Blowing you own trumpet is briefly satisfying, like another solitary activity, but not very cool. However I’ve decided to succumb to the urge as its now six months since “10 Secrets of Health Ageing” was published and in a couple of weeks (Sunday 16th of November I’m going to be talking about it at the Blenheim Palace Literary Festival.
What’s been satisfying is that evidence keeps coming in to support arguments I and co-author Patrick Holford were first setting out 18 months ago. One of the central ones was that, despite the frequent claims that modern medicine is evidence based and firmly rooted in clinical trials, this is more of a hope than a reality.
If we are right this information is particularly important for baby boomers as they head into the medical badlands of 60+ where they are going to be encouraged to take an increasing number of drugs. If the evidence for their safety and effectiveness is actually much poorer than assumed, then becoming an informed consumer is very important. It also means that you’re not just being sensible giving various alternatives a try before accepting a prescription but you’d be daft not to.
So how have we done? This is what one researcher had to say after analysing the the evidence for the flu drug Tamiflu. “Meta-analyses of clinical trials are valuable to clinicians and health agencies for recommending treatment.

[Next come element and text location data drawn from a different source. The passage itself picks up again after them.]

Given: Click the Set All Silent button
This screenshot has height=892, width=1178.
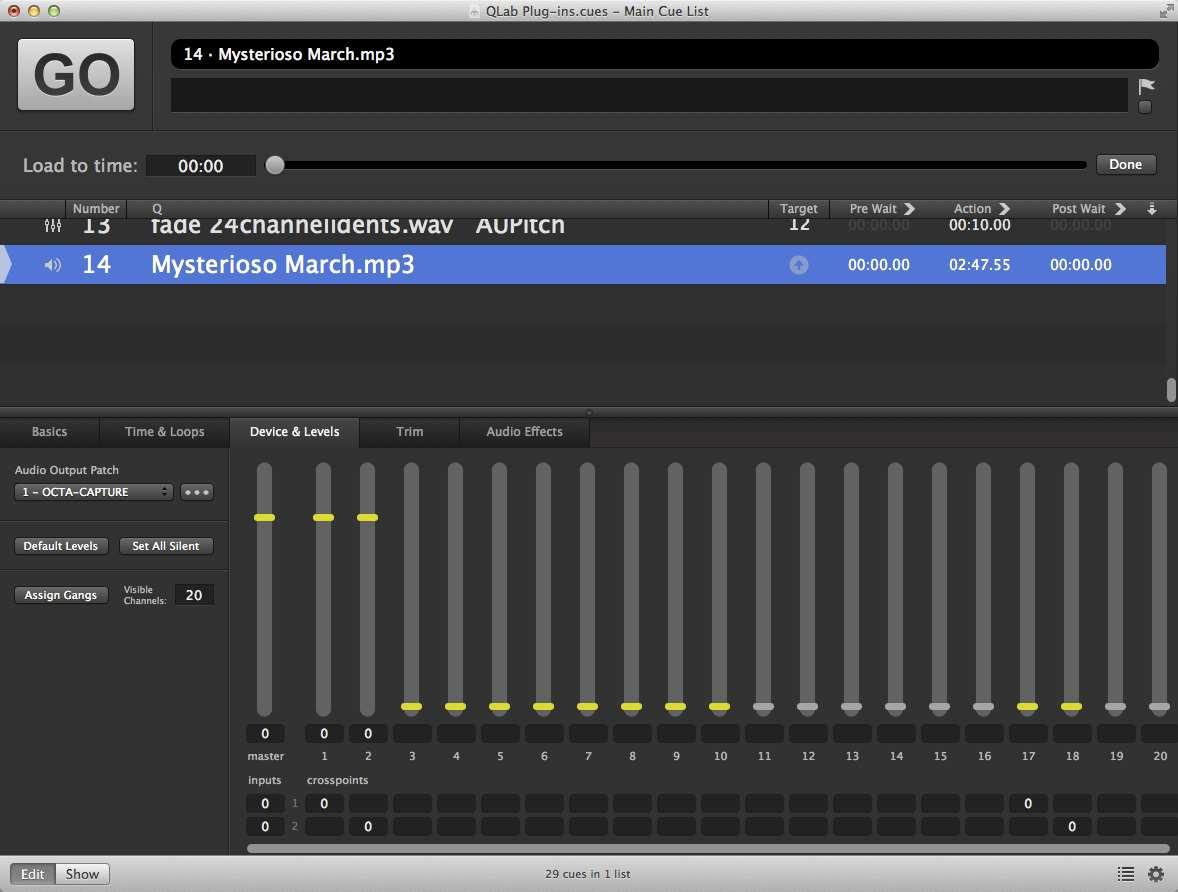Looking at the screenshot, I should coord(166,546).
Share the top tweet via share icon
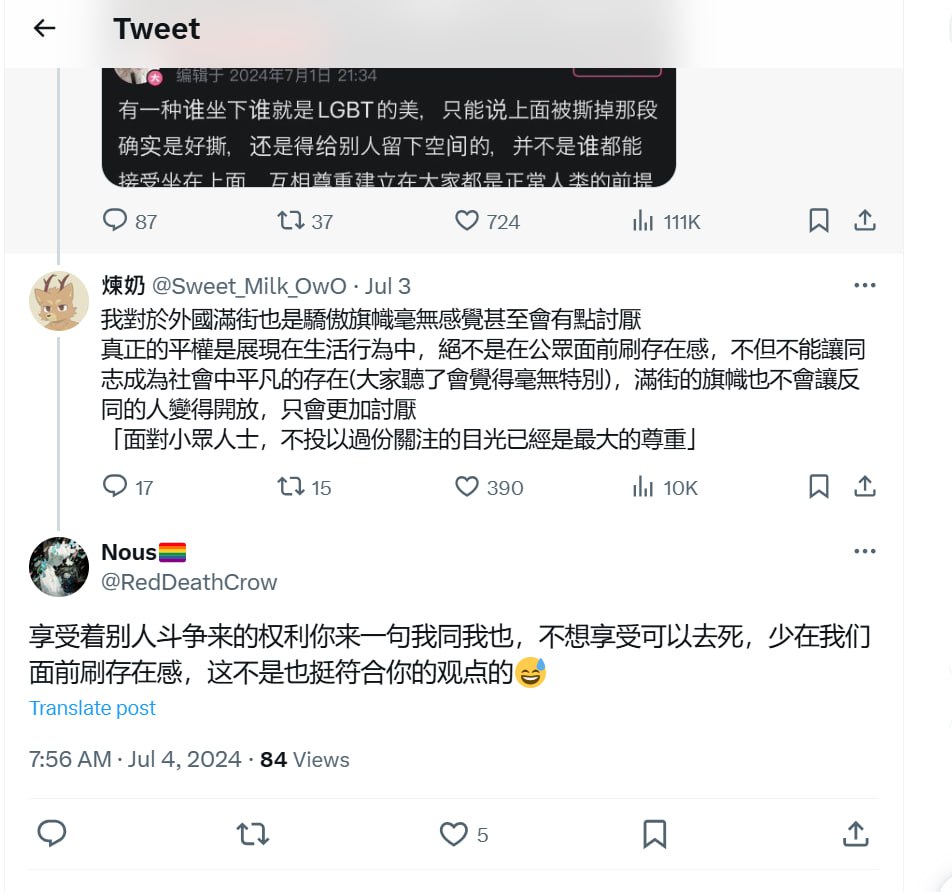The width and height of the screenshot is (952, 892). click(x=865, y=220)
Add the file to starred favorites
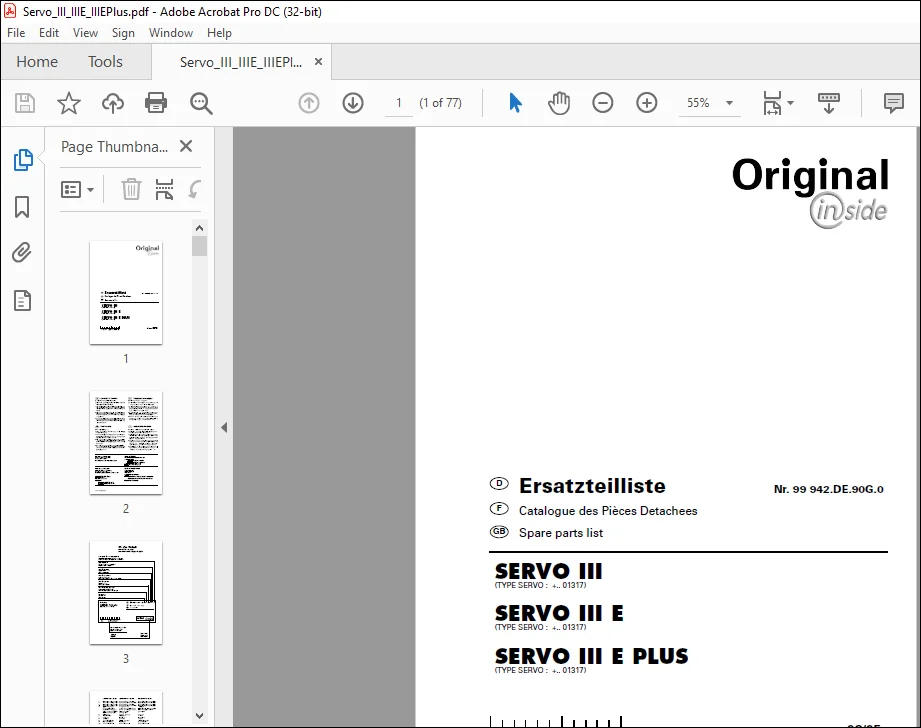Image resolution: width=921 pixels, height=728 pixels. point(69,103)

But as several recent studies illustrate, they can be grossly limited and misleading.”
Relying on dodgy data
Meta-analyses are a way of combining results from a number of trials of a drug to get a more accurate picture of how well it performs. Tamiflu has been given to millions. The researcher here was working with the Cochrane Collaboration, an organisation dedicated to evidence based medicine.
Writing in the respected on-line magazine The-Scientist the researcher described how he was amazed at the mismatch that could occur between the information gathered in major clinical trials and the reports of those trials that appeared in the medical journals. Yet it’s those journal reports that scientists usually rely on to produce the meta-analyses that can ultimately determine what drugs you are offered.

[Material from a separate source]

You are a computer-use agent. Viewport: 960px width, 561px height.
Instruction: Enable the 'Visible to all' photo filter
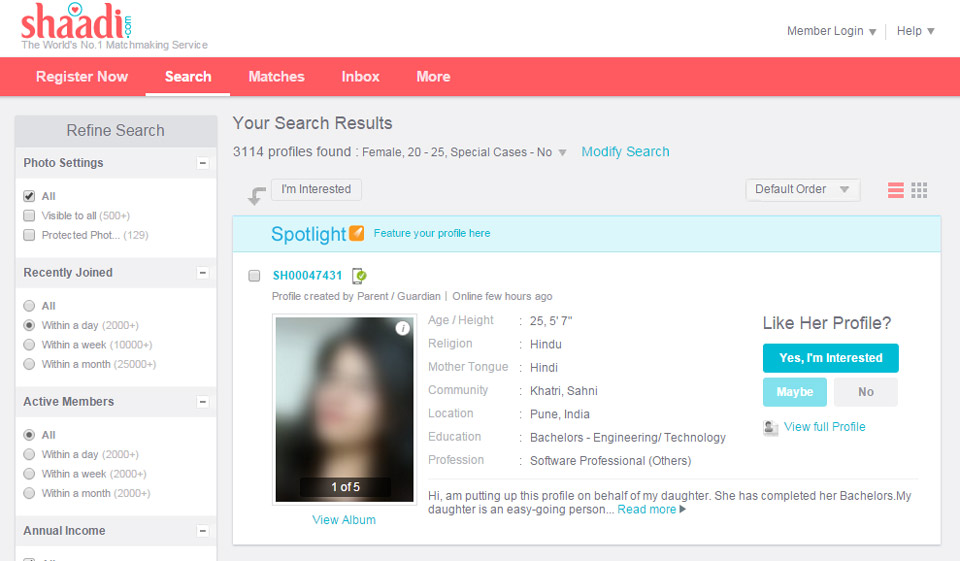(x=29, y=216)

But unreliable meta-analyses are just one of the crumbly bricks in the evidence based medicine wall. Another is failing to report or properly follow-up patients who dropped out of a trial. An analysis reported in June in the British Medical Journal, looked at 235 positive clinical trials over two years and found that failing to follow drop-outs up properly made a big difference to the results.
“We found that in up to a third of trials, the results that were reported as positive – in other words, statistically significant – would become negative – not statistically significant, if the investigators had appropriately taken into consideration those participants who were lost to follow-up.”
Damming conclusion
And it gets worse. Revelations that companies were hiding or simply not publishing unfavourable results – yet another factor distorting the evidence base supporting drug use – has meant that all companies have to post details of the trial they are planning to do on a website. This site now holds data on about 100,000 trials. These are the trials that are used to draw up the guidelines that doctors then use to decide which drugs to use to treat you and your family.
But when researchers analysed them to check for very basic things such as how many had enough people in them to produce accurate results, how many had a placebo control, how many were randomised, they came to a damming conclusion. Most of them were so poorly done that guidelines based on them couldn’t be considered reliable.
“Less than 15 per cent of major guideline recommendations,” wrote the authors in the Journal of the American Medical Association “are based on high-quality evidence.”
All of this is bad enough and certainly suggestions that caution about starting on a drug is essential, especially if it is a new one, and makes it vital to do some homework and ask lots of questions.
One very good place to get a far more comprehensive picture of the side-effects you are likely to encounter than shows up in the official literature is at a site called Rxisk.org. It’s run by the psychiatrist David Healy whose angry and informed critique of drug trials – “Pharmageddon” has recently been published.
We’ve become far more sceptical about the wisdom of allowing MPs, bankers, insurance companies and journalists to run their affairs without a strong and independent regulator. Yet pharmaceutical companies retain Teflon-like ability to shake off findings that would be fatal in other fields.
Until they lose that the onus is on you to put together your own package for health, which is what the “10 secrets of Healthy Ageing” provides. As well as advising drug awareness I’ll also be suggesting what else might work.